In Photo- The family home that was hit, luckily the rocket didn’t explode, credit: Damon Rosen

We met near the town’s bazaar. The street was empty except for a few cars passing. Late August heat? Or perhaps fear of retaliation against IDF’s response? So we decided to go to the street that took the hit directly.

On arriving we saw two elderly men sitting on the front porch of a nearby house. We introduced ourselves and asked for their help. They pointed us to the property struck by the rocket and talked with us a bit. But they didn’t want to do an actual interview – as one of them said, “I’m just tired of journalists”. Yes, residents are tired of being pawns for promoting a journalist or his editor’s agenda, especially given how much the conflict is misrepresented, and how little concern there seems to be about the people living under fire year after year. We thanked them for their time and continued on our way.

As we approached the property we met Chaim, a 72 year-old resident. He has lived in Sderot for over 30 years. His grandchildren are growing up under constant threat of rocket fire. Again and again they have had to run for shelter with just 15 seconds or less to reach a safe space. We asked him to join us at the house and tell us about it. The residents of the house, he told us, are a young couple. Luckily they were away on Sunday. It’s the second time this particular house has been struck by a rocket in the past five years – the first time caused so much damage that the house needed reconstruction. The street has been hit countless times during the past 15 years resulting in destruction of many homes – close to the city’s public swimming pool and a music school for children and teens.

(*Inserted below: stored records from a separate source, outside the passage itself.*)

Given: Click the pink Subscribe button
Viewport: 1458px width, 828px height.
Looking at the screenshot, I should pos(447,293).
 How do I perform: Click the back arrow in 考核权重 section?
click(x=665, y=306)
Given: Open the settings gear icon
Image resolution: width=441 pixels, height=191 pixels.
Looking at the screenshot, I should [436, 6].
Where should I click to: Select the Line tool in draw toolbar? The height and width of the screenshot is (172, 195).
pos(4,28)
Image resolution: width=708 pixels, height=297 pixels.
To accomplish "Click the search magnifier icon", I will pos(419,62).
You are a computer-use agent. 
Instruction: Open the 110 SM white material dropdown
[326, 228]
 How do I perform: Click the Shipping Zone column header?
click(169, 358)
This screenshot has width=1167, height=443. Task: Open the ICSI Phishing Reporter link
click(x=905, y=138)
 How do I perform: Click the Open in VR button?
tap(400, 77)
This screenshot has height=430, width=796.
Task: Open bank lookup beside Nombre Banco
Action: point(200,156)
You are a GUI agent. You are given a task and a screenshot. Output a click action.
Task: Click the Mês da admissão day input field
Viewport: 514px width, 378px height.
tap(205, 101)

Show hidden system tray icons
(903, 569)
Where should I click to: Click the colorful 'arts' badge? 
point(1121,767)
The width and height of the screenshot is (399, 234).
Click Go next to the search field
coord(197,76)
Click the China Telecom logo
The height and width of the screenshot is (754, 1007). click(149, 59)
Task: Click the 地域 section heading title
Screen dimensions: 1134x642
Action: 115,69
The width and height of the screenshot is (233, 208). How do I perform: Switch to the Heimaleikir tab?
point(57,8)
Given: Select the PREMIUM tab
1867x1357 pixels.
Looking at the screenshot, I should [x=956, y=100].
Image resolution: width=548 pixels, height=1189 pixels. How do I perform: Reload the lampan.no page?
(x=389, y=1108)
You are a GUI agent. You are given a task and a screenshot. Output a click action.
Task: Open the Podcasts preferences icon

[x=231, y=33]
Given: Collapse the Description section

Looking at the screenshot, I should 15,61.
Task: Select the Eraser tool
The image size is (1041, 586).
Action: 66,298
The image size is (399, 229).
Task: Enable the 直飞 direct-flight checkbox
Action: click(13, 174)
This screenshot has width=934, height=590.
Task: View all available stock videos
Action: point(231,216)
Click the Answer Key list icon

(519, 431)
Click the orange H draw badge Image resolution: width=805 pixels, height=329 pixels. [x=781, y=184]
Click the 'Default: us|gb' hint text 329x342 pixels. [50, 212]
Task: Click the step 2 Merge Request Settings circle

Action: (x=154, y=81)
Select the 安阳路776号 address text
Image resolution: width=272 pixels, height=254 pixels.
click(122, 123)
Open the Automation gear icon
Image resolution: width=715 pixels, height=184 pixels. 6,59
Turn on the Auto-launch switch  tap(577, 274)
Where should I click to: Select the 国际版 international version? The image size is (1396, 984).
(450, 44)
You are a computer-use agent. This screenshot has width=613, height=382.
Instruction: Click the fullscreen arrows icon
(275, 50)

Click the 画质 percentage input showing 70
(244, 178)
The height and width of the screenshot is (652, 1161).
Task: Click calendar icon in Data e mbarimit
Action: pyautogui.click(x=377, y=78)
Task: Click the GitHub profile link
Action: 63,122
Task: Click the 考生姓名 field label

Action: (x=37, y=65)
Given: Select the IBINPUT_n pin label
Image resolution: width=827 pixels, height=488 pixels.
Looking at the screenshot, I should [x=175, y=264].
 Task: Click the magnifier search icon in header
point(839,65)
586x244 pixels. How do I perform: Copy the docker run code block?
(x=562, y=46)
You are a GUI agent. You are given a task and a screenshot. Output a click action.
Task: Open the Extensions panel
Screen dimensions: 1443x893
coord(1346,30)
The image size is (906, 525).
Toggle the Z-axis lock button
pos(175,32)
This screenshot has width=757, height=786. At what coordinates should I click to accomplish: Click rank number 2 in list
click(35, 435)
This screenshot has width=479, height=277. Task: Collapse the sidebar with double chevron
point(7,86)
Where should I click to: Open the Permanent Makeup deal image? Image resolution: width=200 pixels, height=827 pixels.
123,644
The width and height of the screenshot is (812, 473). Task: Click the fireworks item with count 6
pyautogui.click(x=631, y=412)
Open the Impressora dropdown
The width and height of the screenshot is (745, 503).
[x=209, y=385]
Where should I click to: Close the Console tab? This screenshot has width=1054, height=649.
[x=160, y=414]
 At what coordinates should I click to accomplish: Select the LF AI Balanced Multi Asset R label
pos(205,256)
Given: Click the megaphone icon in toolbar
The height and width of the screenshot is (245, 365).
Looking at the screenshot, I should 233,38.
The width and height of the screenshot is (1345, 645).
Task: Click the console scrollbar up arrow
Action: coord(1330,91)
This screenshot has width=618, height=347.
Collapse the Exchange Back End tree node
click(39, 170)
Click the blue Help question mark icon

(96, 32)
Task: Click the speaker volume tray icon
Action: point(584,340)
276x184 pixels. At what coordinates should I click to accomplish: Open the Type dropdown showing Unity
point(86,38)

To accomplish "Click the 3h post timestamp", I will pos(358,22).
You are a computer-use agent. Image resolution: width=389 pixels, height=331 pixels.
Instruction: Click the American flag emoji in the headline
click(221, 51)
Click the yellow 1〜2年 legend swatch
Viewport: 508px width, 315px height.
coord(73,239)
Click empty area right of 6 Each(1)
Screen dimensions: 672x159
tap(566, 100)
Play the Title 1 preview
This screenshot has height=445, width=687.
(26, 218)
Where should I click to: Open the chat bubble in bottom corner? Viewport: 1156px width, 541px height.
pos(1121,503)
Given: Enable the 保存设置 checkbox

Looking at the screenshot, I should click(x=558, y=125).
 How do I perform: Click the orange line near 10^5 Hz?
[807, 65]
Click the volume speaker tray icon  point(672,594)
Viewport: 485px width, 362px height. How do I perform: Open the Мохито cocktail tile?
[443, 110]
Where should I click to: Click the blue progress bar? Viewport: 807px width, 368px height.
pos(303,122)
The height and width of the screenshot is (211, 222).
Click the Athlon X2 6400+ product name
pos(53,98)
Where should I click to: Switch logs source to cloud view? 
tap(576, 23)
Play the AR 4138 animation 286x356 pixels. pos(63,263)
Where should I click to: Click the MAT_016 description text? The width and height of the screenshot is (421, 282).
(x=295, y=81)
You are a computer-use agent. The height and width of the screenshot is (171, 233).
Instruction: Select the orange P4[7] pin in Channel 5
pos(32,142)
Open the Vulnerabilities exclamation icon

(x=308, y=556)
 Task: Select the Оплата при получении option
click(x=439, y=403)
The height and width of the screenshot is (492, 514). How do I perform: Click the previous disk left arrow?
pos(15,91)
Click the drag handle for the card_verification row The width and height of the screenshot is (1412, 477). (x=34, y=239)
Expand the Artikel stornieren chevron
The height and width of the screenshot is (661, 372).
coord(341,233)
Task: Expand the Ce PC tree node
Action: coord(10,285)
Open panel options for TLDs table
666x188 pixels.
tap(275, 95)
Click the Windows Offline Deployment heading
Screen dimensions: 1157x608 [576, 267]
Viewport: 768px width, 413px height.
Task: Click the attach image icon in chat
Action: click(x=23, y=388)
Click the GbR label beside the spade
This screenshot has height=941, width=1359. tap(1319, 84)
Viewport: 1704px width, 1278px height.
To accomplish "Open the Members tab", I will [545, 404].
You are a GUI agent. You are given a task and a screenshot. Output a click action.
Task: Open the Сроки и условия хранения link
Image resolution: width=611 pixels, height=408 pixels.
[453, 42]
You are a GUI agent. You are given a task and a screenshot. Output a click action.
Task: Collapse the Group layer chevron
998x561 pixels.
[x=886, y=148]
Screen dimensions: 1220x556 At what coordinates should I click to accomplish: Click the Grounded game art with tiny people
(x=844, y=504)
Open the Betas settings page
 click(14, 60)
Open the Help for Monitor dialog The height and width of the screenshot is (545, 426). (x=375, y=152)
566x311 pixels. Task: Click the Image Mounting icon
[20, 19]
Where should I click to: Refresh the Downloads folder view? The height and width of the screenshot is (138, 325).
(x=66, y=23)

Then we decided to visit the kindergarten that had been destroyed on 1 July. On the way the streets were almost empty. We noticed that there was a stretch of about a mile with no bomb shelters – here, in the “bomb-shelter capital of the world”. This was alarming. Remember, when a siren goes off, there are maximum 15 seconds to get to safety. We had just passed a memorial for someone who was killed there by a rocket – unlucky soul. Suddenly we spotted a bus-stop shelter, and I challenged my colleague to run to it. He is healthy and young, and by running as fast as he could, he made it in just under 15 seconds. Many residents risk death on that street. Some, typically those disabled or aged or carrying heavy things, can’t run fast enough. Others may not see the shelter quickly enough – typically children playing or friends and families talking together.

We reached the kindergarten – closed and empty. It’s near an apartment building and a day care center for the elderly – and not far away there are more kindergartens and an elementary school. Luckily it was this kindergarten that was hit – it was lucky because it happened when the children and staff were not there.

The street was completely empty – not even any cars driving through. Finally we found a few passersby, but no-one was willing to talk with journalists. No trust? Just tired of the whole thing? Sderot 2016 – town under fire, town of survivors, town with a story increasingly untold.